Neste ponto específico da delação, por não haver prerrogativa de foro, a investigação será remetida para a primeira instância da Justiça Federal.

Seripieri Filho foi introduzido ao círculo de poder petista pelo ex-ministro Antonio Palocci, hoje delator na Lava Jato e de quem foi vizinho de apartamento no prédio.

O fundador da Qualicorp foi preso em julho deste ano na Operação Paralelo 23, da Polícia Federal, que investiga suposto esquema de caixa dois na campanha de José Serra ao Senado, em 2014. Ficou três dias encarcerado, até que o juiz eleitoral Marco Antonio Martin Vargas determinou sua soltura.

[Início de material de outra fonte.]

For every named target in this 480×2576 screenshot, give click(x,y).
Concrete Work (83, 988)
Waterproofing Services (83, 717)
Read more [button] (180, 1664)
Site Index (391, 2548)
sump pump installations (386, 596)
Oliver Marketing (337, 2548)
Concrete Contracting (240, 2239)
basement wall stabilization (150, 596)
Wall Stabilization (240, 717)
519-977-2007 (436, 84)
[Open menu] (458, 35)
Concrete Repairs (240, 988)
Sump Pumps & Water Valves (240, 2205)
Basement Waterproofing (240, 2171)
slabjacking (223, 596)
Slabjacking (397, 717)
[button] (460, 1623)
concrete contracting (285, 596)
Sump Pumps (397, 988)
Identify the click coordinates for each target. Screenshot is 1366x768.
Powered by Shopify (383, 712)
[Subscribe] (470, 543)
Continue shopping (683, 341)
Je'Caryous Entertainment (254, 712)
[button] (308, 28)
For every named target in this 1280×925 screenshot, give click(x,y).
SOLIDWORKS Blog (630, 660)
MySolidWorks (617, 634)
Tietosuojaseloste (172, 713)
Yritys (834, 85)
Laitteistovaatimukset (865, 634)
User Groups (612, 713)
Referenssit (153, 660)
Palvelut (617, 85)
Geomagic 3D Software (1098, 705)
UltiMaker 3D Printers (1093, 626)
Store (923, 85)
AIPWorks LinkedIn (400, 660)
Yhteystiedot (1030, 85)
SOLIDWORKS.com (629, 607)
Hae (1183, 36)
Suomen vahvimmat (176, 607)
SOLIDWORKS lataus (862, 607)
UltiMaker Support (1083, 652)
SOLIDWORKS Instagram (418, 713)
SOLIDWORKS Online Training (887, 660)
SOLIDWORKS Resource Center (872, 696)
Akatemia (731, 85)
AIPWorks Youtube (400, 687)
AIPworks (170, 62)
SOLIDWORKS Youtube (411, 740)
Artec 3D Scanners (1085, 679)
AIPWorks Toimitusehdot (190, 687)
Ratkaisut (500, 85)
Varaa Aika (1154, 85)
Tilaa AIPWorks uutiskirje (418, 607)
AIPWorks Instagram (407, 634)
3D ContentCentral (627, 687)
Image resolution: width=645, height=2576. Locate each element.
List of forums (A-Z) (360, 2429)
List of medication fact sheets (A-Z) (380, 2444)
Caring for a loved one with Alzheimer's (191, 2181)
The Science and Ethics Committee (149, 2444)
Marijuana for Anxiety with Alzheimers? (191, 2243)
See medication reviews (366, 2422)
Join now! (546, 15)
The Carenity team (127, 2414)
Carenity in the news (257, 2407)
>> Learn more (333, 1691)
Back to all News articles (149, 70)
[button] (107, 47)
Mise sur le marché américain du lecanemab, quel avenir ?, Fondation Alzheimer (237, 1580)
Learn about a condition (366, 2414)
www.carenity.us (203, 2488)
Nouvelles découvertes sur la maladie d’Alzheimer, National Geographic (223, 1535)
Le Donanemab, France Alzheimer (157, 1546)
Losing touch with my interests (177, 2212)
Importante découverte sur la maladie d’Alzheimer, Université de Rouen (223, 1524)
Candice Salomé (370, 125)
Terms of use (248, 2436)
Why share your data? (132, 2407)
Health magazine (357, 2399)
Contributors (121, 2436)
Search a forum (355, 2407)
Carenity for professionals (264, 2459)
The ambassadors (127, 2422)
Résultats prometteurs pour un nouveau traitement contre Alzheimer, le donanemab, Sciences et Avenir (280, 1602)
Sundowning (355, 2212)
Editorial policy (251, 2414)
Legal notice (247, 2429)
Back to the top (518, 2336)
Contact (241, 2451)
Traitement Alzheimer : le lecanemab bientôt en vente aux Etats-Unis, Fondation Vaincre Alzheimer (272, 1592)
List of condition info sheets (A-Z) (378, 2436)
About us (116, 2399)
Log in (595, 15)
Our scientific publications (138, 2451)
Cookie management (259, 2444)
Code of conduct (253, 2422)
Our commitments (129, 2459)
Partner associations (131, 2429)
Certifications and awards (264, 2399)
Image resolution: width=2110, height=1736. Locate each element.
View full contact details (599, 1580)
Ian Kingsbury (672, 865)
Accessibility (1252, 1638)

A investigação é desmembramento da Lava Jato e aponta pagamento de R$ 5 milhões não contabilizados, feitas por Seripieri Filho, à campanha do tucano.

Em 4 de novembro, Serra e Seripieri Filho se tornaram réus na Justiça Eleitoral em São Paulo. Eles são acusados de caixa dois, corrupção passiva e lavagem de dinheiro.

A assessoria de imprensa de José Seripieri Filho disse que o empresário não irá comentar a delação.

O ex-presidente Lula também não quis comentar sobre as viagens no helicóptero do empresário.

Nesta terça, a assessoria de João Doria voltou a se manifestar sobre a relação do governador com Seripieri.

"A assessoria do governador João Doria esclarece que Daniela Filomeno Seripieri não é investigada na operação citada pela reportagem. Daniela atuou, no passado, nas empresas anteriormente ligadas ao governador e não faz mais parte do quadro de colaboradores desde 2015."

A assessoria de José Serra disse que o senador não conhece o teor da delação e por isso é impossível fazer comentários.